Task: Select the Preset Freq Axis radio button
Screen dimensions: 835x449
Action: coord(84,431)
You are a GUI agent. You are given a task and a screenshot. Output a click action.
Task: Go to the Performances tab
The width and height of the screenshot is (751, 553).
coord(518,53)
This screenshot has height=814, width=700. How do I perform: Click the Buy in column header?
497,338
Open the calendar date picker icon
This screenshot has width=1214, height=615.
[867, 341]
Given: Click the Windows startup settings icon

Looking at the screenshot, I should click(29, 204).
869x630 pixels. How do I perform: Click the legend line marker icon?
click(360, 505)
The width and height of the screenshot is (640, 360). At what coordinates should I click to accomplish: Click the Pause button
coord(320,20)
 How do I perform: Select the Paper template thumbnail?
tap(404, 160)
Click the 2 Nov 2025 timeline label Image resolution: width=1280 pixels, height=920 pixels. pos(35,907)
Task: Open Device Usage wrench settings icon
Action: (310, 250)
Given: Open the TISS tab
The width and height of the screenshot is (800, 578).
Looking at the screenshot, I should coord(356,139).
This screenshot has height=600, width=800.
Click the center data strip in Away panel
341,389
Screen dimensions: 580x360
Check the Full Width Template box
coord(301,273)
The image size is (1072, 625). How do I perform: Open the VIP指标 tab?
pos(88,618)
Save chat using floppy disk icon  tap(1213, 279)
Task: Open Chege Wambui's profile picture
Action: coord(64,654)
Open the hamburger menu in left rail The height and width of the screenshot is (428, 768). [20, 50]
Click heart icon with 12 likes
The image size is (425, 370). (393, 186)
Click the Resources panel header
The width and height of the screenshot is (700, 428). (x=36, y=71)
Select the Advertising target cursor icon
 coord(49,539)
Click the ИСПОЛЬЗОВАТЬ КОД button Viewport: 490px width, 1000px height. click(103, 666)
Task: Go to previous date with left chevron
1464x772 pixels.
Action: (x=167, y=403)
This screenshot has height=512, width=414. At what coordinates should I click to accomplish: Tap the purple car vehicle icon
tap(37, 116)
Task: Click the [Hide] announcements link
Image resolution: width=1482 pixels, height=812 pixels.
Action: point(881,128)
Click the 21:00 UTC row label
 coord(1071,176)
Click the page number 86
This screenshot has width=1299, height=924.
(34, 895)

**Exercise prompt**
In the records above, locate the lines holding the word "date". Copy each of them.

**Written response**
Open the calendar date picker icon
Task: Go to previous date with left chevron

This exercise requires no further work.